Parry's solution seems logical in going back to the Premier League and securing not only an immediate bailout, but a long-term formula to derive more cash from it.

This includes an immediate advance of £100 million (A$182 million) to the Football Association and another £250 million (A$454.5 million) to the EFL.

While EFL clubs are optimistic that plans to boost their bank balances are in play, they know just why there is so much suspicion about the motives of the Premier League elite.

The problem is Parry - the Premier League's first chief executive - didn't work with the current leadership but with the two most successful teams, Manchester United and Liverpool.

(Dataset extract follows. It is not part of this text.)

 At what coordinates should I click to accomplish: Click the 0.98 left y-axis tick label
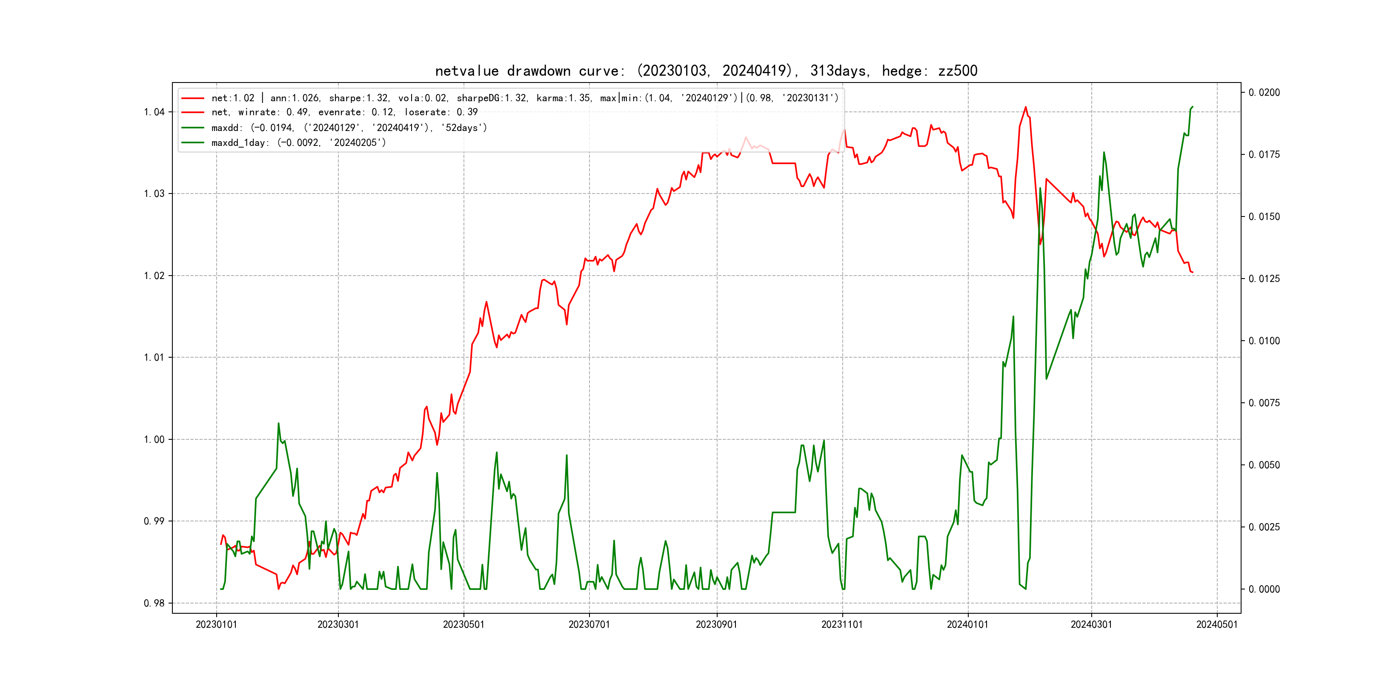pos(154,603)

The Premier League attacked the proposals as 'damaging' for the English game as a whole.

Downing Street denounced "backroom dealing that undermines trust in football governance"

That's because in return for the Premier League sending more cash trickling down into the EFL each year - as "Project Big Picture" envisages - United and Liverpool would carve out means to seize more control and ultimately more cash.

"This isn't about giving power to a limited number of named clubs," Parry said.

However, all 20 clubs would no longer be equal partners.

In fact, there would be only 18 with the Premier League shrunk to allow the elite to cash in with more games beyond England in a potentially expanded UEFA Champions League after 2024.

United and Liverpool would be part of a group of the nine longest serving clubs who have control of the decision-making process with the required approval of only six to instigate changes.

They'd also gain the right to sell the live TV rights to some of their games internationally.